=== Assignment ===
Please take the records that follow and repeat exactly the lines starting with the line with "איסוזו (75, 993)" and going on through the line with "[Advertisement] (241, 161)".
BEGIN Material supplied
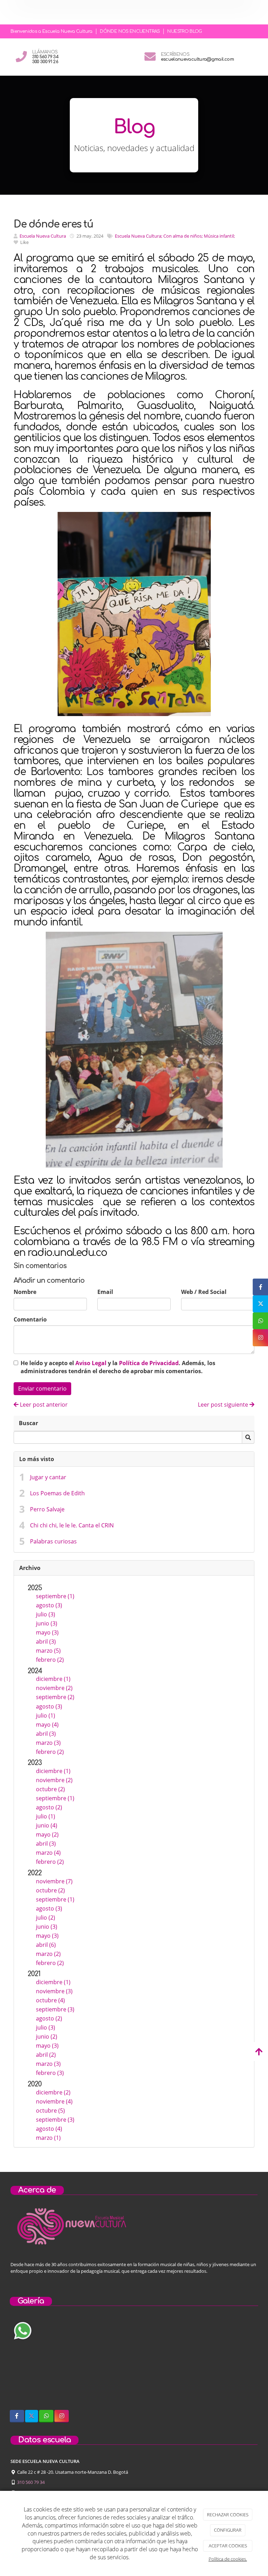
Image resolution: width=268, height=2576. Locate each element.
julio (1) (45, 1715)
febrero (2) (50, 1659)
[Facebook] (17, 2416)
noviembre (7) (54, 1881)
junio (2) (46, 2036)
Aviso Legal (90, 1363)
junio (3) (46, 1623)
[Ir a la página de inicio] (11, 12)
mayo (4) (47, 1724)
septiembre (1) (55, 1596)
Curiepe (145, 825)
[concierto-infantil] (220, 2362)
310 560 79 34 (31, 2482)
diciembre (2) (53, 2092)
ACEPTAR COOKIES (228, 2546)
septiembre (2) (55, 1697)
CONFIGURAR (227, 2530)
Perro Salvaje (47, 1509)
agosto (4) (49, 2128)
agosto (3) (49, 1605)
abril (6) (46, 1945)
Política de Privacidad (149, 1363)
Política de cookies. (228, 2559)
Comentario (30, 1319)
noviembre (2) (54, 1688)
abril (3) (46, 1641)
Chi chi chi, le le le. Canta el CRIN (72, 1525)
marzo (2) (48, 1954)
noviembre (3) (54, 1991)
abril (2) (46, 2054)
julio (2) (45, 1917)
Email (105, 1292)
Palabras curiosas (53, 1541)
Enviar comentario (42, 1388)
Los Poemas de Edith (57, 1493)
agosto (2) (49, 1807)
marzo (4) (48, 1852)
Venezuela (107, 836)
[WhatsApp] (46, 2416)
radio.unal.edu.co (67, 1252)
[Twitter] (31, 2416)
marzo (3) (48, 1743)
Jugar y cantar (48, 1477)
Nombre (25, 1292)
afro (105, 814)
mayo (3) (47, 1632)
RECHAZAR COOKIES (227, 2514)
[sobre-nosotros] (47, 2362)
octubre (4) (50, 2000)
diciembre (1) (53, 1679)
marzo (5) (48, 1650)
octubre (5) (50, 2110)
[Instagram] (61, 2416)
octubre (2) (50, 1789)
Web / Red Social (203, 1292)
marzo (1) (48, 2138)
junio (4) (46, 1825)
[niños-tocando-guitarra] (133, 2362)
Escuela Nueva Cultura (43, 236)
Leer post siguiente (224, 1404)
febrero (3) (50, 2073)
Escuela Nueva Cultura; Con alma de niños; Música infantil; (175, 236)
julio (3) (45, 1614)
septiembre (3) (55, 2009)
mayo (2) (47, 1834)
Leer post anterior (43, 1404)
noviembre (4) (54, 2101)
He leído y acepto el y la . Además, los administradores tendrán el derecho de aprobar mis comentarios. (118, 1367)
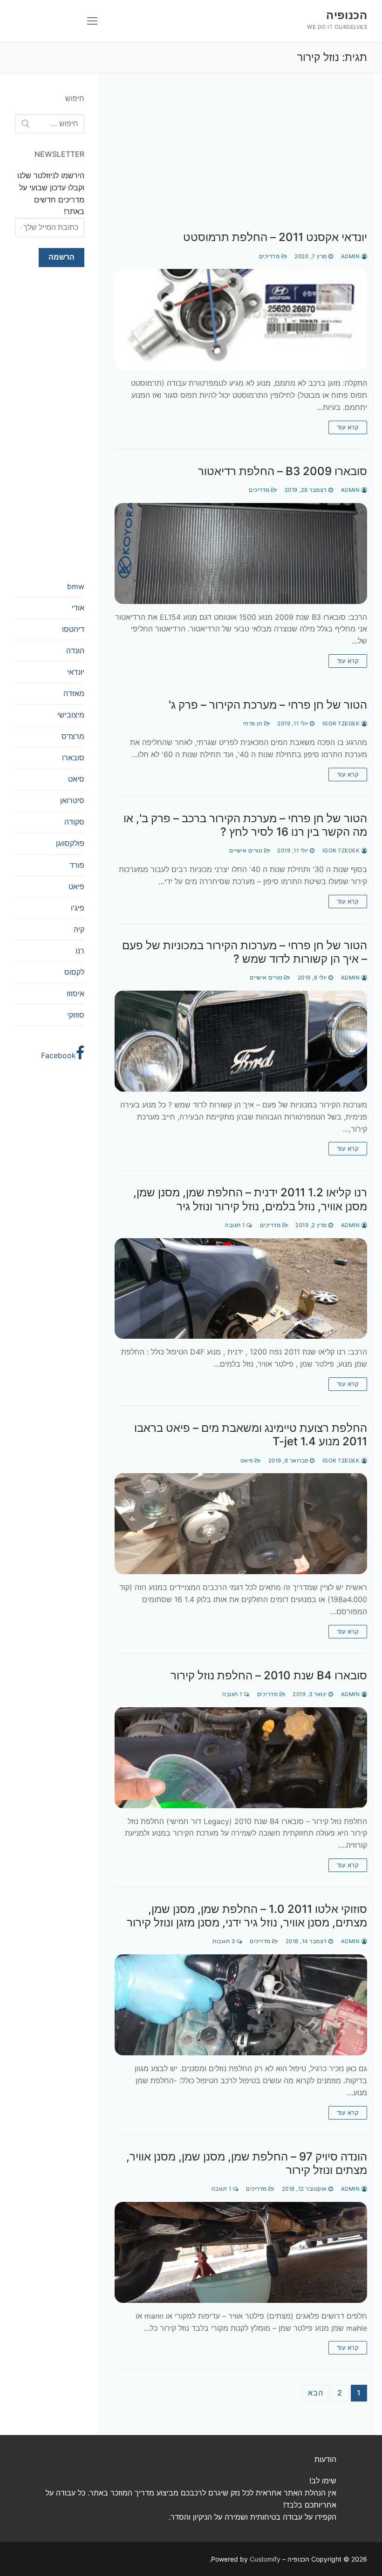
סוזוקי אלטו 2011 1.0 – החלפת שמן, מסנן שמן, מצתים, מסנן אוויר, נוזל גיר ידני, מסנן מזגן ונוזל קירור (247, 1915)
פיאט (247, 1460)
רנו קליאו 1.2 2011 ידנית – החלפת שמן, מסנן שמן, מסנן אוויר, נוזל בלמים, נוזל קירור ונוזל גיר (250, 1199)
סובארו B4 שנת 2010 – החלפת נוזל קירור (269, 1675)
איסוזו (75, 993)
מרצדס (72, 736)
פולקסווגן (70, 843)
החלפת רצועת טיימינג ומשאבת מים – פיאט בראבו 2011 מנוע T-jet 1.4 (250, 1434)
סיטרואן (72, 800)
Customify (265, 2559)
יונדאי (75, 672)
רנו (79, 950)
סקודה (74, 821)
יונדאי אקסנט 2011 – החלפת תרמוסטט (275, 237)
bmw (75, 586)
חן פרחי (253, 723)
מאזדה (73, 693)
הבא (315, 2392)
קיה (79, 929)
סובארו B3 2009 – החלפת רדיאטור (282, 471)
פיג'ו (77, 907)
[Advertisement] (241, 161)
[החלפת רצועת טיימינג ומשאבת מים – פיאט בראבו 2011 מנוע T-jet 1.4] (241, 1523)
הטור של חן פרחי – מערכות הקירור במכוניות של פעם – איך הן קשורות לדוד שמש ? (244, 952)
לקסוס (74, 972)
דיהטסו (73, 629)
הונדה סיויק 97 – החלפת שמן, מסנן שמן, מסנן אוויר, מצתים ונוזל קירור (246, 2163)
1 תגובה (235, 1225)
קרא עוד (348, 427)
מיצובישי (70, 714)
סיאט (76, 779)
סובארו (73, 757)
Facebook (58, 1055)
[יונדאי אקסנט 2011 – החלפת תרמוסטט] (241, 319)
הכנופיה (346, 15)
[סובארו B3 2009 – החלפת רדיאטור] (241, 553)
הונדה (75, 650)
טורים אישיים (246, 850)
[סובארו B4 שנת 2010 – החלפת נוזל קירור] (241, 1757)
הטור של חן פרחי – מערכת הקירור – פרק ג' (268, 704)
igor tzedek (342, 723)
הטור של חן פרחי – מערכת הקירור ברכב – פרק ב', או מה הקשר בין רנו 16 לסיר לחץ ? (245, 825)
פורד (76, 865)
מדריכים (270, 256)
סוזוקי (75, 1015)
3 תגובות (224, 1941)
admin (351, 256)
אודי (78, 607)
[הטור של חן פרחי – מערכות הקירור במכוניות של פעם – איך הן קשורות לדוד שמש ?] (241, 1041)
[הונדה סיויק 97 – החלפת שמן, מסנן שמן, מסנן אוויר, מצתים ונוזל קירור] (241, 2252)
END Material supplied
=== Exercise output ===
איסוזו (75, 993)
מרצדס (72, 736)
פולקסווגן (70, 843)
החלפת רצועת טיימינג ומשאבת מים – פיאט בראבו 2011 מנוע T-jet 1.4 (250, 1434)
סיטרואן (72, 800)
Customify (265, 2559)
יונדאי (75, 672)
רנו (79, 950)
סקודה (74, 821)
יונדאי אקסנט 2011 – החלפת תרמוסטט (275, 237)
bmw (75, 586)
חן פרחי (253, 723)
מאזדה (73, 693)
הבא (315, 2392)
קיה (79, 929)
סובארו B3 2009 – החלפת רדיאטור (282, 471)
פיג'ו (77, 907)
[Advertisement] (241, 161)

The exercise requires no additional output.